Mealtime Struggles: What To Do When Your Kid Won’t Eat Dinner

Dinnertime can be a stressful part of the day, am I right? 

I mean, think about it. You and your kids are likely at the end of your ropes after school, work, errands and everything else that happens throughout the day. 

Now it’s time to eat the last meal of the day, and many kids want nothing to do with dinner. 

If you’ve found yourself in this position with your own child, you’re likely feeling frustrated and at your wit’s end. 

After putting in the time and energy to feed your family, having a kid who straight up doesn’t want to eat dinner can feel like downright rejection. 

I know it doesn’t end there, though. If your child doesn’t show interest in wanting to eat dinner or is complaining about the food before you even had a chance to put it on the table, it can trigger something inside you that sucks you right into a power struggle. 

Before you know it, you’re negotiating with your kid to sit at the table. Stay at the table. Try one bite. Eat some of this, you might like it! Come back and sit your bottom down at the table...right now! 

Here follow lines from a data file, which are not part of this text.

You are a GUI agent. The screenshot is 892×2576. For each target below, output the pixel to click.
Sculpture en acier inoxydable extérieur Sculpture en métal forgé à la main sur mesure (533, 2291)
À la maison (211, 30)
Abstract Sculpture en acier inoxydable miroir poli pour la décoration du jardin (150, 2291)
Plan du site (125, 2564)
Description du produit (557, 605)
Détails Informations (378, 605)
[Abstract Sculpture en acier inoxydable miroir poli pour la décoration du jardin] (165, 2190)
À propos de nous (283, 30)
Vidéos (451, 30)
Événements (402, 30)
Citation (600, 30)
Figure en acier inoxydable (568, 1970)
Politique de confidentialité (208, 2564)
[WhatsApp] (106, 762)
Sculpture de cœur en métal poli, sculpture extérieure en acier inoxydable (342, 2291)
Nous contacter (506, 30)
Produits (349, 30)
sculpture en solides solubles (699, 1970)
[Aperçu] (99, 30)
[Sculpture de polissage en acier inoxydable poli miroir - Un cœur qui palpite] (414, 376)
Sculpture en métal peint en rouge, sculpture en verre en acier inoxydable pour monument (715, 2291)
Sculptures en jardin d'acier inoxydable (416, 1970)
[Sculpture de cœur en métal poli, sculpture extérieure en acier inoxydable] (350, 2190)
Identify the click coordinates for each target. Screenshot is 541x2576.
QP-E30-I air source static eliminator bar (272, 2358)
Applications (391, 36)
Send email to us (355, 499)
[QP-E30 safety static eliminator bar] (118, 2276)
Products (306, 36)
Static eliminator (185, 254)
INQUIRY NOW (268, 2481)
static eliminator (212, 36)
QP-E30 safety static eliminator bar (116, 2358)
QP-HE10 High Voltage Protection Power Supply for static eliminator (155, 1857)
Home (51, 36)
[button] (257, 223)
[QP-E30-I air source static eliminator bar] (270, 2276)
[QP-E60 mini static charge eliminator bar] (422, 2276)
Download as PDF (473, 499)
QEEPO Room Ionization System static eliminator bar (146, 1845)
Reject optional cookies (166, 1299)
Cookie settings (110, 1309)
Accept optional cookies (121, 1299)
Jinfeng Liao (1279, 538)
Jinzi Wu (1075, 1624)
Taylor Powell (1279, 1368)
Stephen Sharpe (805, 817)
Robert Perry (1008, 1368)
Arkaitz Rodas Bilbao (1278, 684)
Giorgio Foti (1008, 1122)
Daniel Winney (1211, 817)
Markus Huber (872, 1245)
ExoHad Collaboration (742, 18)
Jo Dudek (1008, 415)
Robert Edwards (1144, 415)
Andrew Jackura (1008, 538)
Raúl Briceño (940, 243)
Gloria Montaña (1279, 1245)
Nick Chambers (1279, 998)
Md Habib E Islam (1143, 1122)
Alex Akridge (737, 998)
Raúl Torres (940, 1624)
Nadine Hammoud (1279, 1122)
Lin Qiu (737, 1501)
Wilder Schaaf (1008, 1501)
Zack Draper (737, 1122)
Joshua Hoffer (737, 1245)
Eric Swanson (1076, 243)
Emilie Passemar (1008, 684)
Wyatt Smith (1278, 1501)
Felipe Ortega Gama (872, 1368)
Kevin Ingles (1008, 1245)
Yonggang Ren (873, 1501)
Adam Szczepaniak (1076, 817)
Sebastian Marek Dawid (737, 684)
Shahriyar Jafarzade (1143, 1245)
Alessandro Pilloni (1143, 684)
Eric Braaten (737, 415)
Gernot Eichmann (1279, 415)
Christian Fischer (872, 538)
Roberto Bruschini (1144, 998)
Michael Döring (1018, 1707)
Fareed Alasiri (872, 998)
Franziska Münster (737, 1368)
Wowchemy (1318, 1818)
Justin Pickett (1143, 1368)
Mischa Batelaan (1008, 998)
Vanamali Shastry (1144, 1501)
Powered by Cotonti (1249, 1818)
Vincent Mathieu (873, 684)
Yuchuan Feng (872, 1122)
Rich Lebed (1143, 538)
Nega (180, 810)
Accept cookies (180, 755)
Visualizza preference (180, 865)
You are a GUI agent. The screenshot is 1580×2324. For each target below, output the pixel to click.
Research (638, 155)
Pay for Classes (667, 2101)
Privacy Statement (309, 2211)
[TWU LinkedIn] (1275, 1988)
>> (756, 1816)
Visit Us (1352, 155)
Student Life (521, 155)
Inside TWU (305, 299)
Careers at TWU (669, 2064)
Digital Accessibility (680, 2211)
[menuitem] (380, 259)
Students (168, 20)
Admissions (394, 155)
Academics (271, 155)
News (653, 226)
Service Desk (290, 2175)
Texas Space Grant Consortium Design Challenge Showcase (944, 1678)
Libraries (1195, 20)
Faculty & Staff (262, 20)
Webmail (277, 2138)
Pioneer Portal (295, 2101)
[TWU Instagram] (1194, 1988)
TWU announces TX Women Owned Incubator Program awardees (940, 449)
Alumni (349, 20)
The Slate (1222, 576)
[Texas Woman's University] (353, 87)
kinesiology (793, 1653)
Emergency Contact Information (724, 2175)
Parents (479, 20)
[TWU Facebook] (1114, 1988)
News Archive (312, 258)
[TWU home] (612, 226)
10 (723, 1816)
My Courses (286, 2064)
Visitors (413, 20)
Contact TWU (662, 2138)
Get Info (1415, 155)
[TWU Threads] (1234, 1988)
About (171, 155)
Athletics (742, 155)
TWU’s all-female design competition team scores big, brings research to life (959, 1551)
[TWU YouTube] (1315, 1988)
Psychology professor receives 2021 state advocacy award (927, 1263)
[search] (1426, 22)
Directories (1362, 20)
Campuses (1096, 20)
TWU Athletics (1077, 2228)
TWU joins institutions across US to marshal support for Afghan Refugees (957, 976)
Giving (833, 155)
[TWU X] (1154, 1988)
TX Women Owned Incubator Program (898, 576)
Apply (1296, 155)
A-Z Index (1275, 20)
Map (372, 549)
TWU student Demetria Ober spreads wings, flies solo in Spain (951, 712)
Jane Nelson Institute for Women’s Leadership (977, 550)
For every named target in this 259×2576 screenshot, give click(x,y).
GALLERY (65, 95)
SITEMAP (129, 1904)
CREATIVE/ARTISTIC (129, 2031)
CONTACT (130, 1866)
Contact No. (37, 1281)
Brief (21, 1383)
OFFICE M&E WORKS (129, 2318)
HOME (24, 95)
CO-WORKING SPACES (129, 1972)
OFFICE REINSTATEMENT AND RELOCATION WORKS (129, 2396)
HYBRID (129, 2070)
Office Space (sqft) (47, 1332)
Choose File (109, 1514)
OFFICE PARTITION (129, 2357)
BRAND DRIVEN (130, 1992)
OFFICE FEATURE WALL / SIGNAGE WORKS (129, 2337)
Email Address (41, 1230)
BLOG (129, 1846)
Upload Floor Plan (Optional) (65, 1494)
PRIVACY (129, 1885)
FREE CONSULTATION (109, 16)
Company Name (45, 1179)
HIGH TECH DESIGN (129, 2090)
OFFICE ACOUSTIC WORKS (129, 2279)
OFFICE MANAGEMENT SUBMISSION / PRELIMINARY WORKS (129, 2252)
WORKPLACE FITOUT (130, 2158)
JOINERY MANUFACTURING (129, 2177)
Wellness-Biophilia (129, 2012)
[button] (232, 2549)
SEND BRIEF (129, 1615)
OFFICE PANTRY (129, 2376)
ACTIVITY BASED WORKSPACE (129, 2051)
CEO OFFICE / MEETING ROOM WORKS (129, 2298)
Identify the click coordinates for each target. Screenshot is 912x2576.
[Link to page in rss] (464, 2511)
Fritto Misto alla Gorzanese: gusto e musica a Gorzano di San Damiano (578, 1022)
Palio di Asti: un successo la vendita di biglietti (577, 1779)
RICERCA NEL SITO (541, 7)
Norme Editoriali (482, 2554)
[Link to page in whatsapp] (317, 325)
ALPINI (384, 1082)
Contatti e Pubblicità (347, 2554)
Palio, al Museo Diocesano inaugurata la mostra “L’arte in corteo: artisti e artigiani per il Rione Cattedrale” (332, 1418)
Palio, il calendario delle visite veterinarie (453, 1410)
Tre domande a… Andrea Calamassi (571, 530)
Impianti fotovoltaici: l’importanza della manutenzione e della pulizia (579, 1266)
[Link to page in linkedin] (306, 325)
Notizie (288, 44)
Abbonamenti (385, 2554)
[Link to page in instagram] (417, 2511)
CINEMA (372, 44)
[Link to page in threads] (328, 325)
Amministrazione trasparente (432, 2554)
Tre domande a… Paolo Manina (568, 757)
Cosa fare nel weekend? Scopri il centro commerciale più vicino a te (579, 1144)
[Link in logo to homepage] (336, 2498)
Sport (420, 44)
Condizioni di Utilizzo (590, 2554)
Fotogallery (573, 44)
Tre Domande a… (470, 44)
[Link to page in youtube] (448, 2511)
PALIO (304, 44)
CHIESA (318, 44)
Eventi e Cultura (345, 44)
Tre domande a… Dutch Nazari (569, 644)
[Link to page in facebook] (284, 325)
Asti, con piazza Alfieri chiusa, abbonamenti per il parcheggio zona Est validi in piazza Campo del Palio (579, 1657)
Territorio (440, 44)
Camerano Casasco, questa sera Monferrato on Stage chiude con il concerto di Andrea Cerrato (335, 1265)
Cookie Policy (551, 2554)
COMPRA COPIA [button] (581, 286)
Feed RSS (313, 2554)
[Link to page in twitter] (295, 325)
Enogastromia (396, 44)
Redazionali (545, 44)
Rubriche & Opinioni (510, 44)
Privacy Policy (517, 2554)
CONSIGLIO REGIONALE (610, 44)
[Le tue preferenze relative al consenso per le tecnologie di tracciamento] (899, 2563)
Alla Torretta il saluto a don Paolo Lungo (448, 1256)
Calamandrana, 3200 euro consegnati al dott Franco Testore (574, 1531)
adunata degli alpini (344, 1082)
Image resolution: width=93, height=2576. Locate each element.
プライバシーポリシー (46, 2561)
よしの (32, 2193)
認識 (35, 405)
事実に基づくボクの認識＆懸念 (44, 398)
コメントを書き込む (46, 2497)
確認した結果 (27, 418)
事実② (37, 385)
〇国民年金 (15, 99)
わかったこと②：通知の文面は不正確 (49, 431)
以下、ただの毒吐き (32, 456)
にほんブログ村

And so the cycle goes, on and on, leaving you frazzled and frustrated, and your child fuming. 

I understand because I was right there, too. As a mom of 5, I’ve been around the block a time or two and have had my fair share of mealtime battles with my kids. I know the pressure we feel as parents to make sure our kids eat something before sending them off to bed and how unnerving it can feel when they don’t have any interest in eating. 

Especially if you have a child who’s a pickier eater or more selective about the foods they’ll eat, it can be super worrisome if they’re rejecting a meal and flat out uninterested in eating anything you’ve offered them for a meal. 

I’ve been there and want you to know you have tools to help you through this so mealtimes don’t feel like such a battle for you anymore.

Because the reality is, if you’re stuck in a power struggle with your child and trying to get them to eat when they don’t want to eat, it’s a lose-lose scenario for both of you. Not to mention, this approach to feeding our kids can unintentionally create negative aversions around food, making them more likely to want to avoid eating in the first place. 

Negative associations with eating can also make it harder for your child to build a positive relationship with food. Helping your child build a healthy relationship with food starts with the mealtimes you’re having together and the environment of those mealtimes. If it’s stressful and anxiety provoking for you, your child is likely going to feel that too. 

So what is it about dinner that can feel so challenging at times? And what should you do if your child doesn’t show any interest in eating dinner?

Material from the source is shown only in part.